A Saudi doctor who was allegedly sent to Turkey to assist with the dismemberment of Jamal Khashoggi reportedly told others in the room to listen to music to ease the tension as they cut off the journalist’s head and dismembered his body.
The chilling details of what is believed by some to have occurred at the Saudi consulate in Ankara were revealed by a senior Turkish official who described the content of an audio recording to the New York Times.
No media organization has listened to the purported audio recording made by Khashoggi.
The unnamed official told the paper that Khashoggi was murdered within minutes of entering the consulate. The hit squad of 15 Saudi Arabian men, most of whom held roles in the Saudi government or security services, then proceeded to behead and dismembered the journalist’s body, the report said.
Within two hours the killers were gone, the official said.
The leaks, most of them reported in local pro-government newspapers in Turkey, may provide a clearer picture of what happened over two weeks ago when Khashoggi entered the Saudi consulate to obtain documents related to his upcoming marriage to a Turkish woman.
On arrival, Khashoggi was reportedly shown into the office of the Saudi consul, Mohammad al-Otaibi, where the Saudi agents grabbed him and began torturing and beating him, according to the account in the Times. The agents reportedly cut off the journalist’s fingers. The report said it was unclear if he was dead or alive at the time.
The Saudi consul allegedly objected, according to a leak of in the Turkish newspaper Yeni Safak. “Do this outside. You will put me in trouble,” he reportedly told the team.
“If you want to live when you come back to Arabia, shut up,” one of the agents reportedly fired back.
Saudi leadership has denied any involvement.
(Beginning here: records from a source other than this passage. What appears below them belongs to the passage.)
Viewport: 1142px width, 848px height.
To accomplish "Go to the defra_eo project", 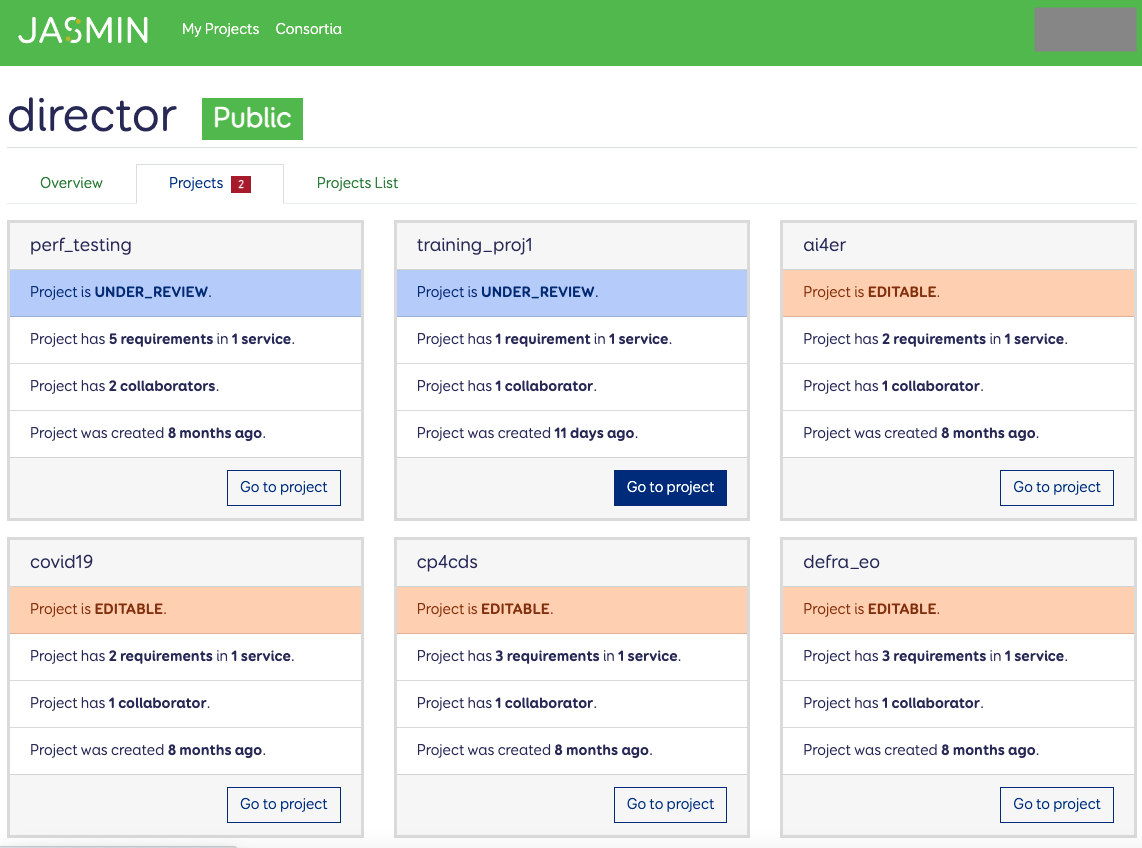I will (1056, 804).
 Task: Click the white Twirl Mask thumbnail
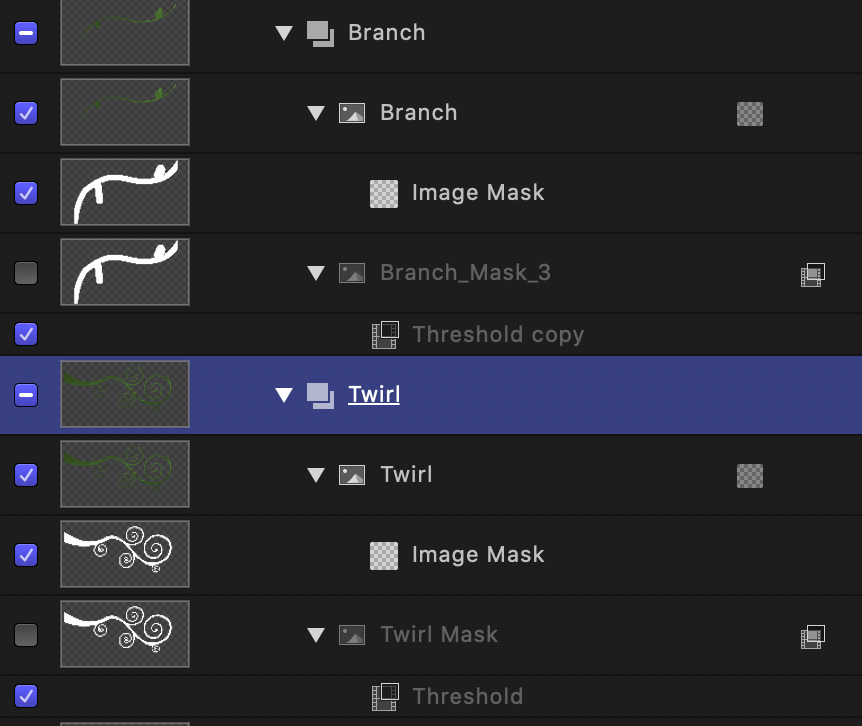coord(125,634)

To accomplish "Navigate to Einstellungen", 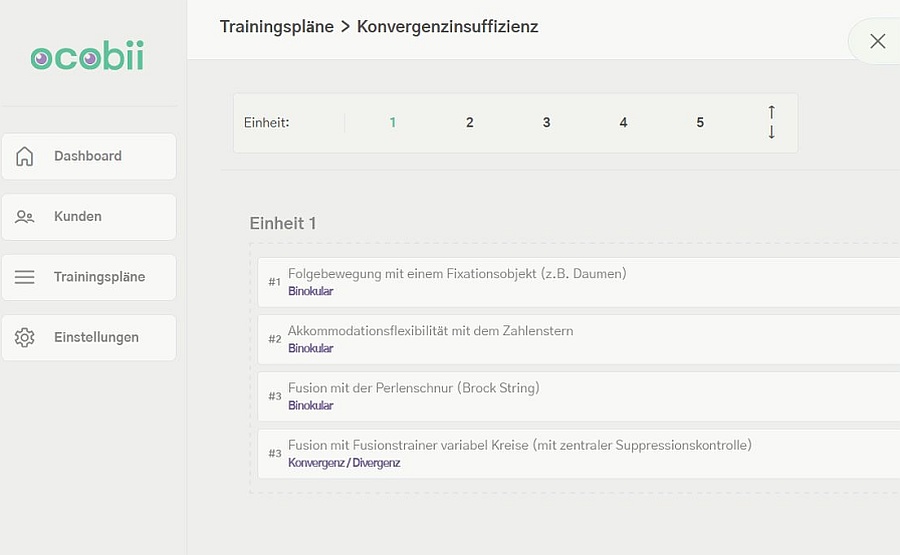I will click(x=96, y=338).
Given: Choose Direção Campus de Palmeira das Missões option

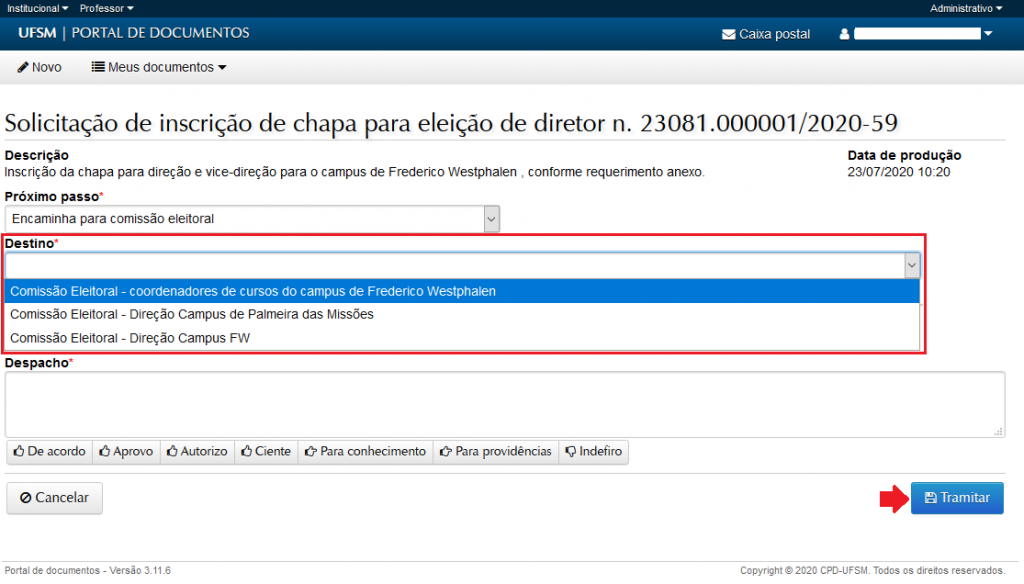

Saudi leaders reiterated their denials to both President Trump and Secretary of State Mike Pompeo.
“Just spoke with the Crown Prince of Saudi Arabia who totally denied any knowledge of what took place in their Turkish Consulate,” Trump tweeted on Tuesday.
“He was with Secretary of State Mike Pompeo during the call, and told me that he has already started, and will rapidly expand, a full and complete investigation into this matter. Answers will be forthcoming shortly,” he added.
It remains unclear how Turkish officials managed to acquire the audio recording that was recorded by the allegedly slain writer. The evidence and the recording could have been obtained using intercepted communications or audio surveillance, the Times reported.
But it’s unlikely the Turkish government will acknowledge the techniques used out of fear of compromising intelligence sources or admitting that they may have violated international law.